**LISTE DES CONSIGNES:**
1. Recopiez, dans le texte sur le plastique dans l'eau en bouteille, tout le passage qui va de « La production mondiale » jusqu'à « à leur taille. ».
2. Répondez à ces questions d'après le texte sur le plastique dans l'eau en bouteille :
(a) Quelle université de New York figure parmi les instituts de recherche ayant mené l'étude ?
(b) Dans quelle publication l'équipe documente-t-elle ces particules ?
(c) Combien de tonnes de plastique sont déversées chaque année dans l'eau ou sur terre ?

**TEXTE ÉTUDIÉ:**
»»

L’eau en bouteille aussi peut contenir des centaines de milliers de microparticules de plastique jusqu’alors non détectés, révèle cette étude menée par des biologistes et des chimistes de différents instituts de recherche, dont la Columbia University (New York). En utilisant une nouvelle technique microscopique adaptée à la détection des nanoplastiques, cette équipe documente, dans les Actes de l’Académie des Sciences américaine (PNAS), ces nombreuses particules qui peuvent passer dans le sang, atteindre les cellules et « polluer » le cerveau.
La production mondiale de plastique approche les 400 millions de tonnes par an. Plus de 30 millions de tonnes sont déversées chaque année dans l’eau ou sur terre, et de nombreux produits fabriqués à partir de plastique, notamment les textiles synthétiques, rejettent des particules pendant leur utilisation. Contrairement à la matière organique naturelle, la plupart des plastiques ne se décomposent pas en substances relativement inoffensives ; ils se divisent et se redivisent simplement en particules de plus en plus petites de même composition chimique. Au-delà des molécules uniques, il n’y a aucune limite théorique à leur taille.

««

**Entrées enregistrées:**
»»

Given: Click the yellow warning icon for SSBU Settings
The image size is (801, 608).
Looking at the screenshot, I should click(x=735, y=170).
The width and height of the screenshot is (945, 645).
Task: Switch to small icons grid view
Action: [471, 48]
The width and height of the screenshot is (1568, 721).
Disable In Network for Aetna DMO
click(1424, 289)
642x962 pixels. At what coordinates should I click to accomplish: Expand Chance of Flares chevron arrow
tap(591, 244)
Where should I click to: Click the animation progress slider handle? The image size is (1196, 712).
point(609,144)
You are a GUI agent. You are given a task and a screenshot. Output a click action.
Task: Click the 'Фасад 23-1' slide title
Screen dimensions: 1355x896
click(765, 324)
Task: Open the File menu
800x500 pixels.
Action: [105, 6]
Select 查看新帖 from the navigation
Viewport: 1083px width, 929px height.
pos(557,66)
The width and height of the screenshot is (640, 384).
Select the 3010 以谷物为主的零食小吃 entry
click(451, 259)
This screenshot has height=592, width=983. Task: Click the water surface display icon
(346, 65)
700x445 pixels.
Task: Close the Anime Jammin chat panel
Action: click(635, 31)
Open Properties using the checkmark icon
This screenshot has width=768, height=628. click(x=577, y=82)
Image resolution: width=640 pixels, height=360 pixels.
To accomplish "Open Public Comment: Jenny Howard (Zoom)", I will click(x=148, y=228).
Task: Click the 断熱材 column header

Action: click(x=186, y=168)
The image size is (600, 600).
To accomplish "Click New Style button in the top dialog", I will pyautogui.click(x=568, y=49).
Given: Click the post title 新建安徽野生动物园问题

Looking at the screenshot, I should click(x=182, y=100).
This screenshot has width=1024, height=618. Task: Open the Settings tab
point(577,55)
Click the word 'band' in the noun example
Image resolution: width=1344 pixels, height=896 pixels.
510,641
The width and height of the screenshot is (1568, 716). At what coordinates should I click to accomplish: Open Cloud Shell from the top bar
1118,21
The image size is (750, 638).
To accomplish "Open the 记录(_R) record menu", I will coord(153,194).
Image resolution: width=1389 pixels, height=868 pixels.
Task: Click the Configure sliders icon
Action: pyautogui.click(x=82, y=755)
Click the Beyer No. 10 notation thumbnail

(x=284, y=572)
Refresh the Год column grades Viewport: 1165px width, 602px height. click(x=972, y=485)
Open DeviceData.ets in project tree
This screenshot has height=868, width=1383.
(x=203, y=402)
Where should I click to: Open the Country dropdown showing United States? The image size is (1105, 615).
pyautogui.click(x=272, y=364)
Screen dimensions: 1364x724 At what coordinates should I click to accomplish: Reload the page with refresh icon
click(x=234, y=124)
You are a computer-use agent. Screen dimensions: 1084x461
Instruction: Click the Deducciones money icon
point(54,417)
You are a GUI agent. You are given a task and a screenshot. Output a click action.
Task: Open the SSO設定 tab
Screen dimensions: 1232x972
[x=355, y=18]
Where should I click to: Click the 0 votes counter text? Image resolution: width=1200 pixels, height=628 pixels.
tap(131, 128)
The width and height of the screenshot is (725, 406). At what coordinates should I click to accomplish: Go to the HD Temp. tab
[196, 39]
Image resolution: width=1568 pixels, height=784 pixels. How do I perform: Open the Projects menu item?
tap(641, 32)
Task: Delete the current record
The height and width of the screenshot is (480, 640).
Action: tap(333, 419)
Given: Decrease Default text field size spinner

««

**RÉSULTATS DE L'EXERCICE:**
1.
La production mondiale de plastique approche les 400 millions de tonnes par an. Plus de 30 millions de tonnes sont déversées chaque année dans l’eau ou sur terre, et de nombreux produits fabriqués à partir de plastique, notamment les textiles synthétiques, rejettent des particules pendant leur utilisation. Contrairement à la matière organique naturelle, la plupart des plastiques ne se décomposent pas en substances relativement inoffensives ; ils se divisent et se redivisent simplement en particules de plus en plus petites de même composition chimique. Au-delà des molécules uniques, il n’y a aucune limite théorique à leur taille.

2.
(a) La Columbia University.
(b) Dans les Actes de l'Académie des Sciences américaine (PNAS).
(c) Plus de 30 millions de tonnes.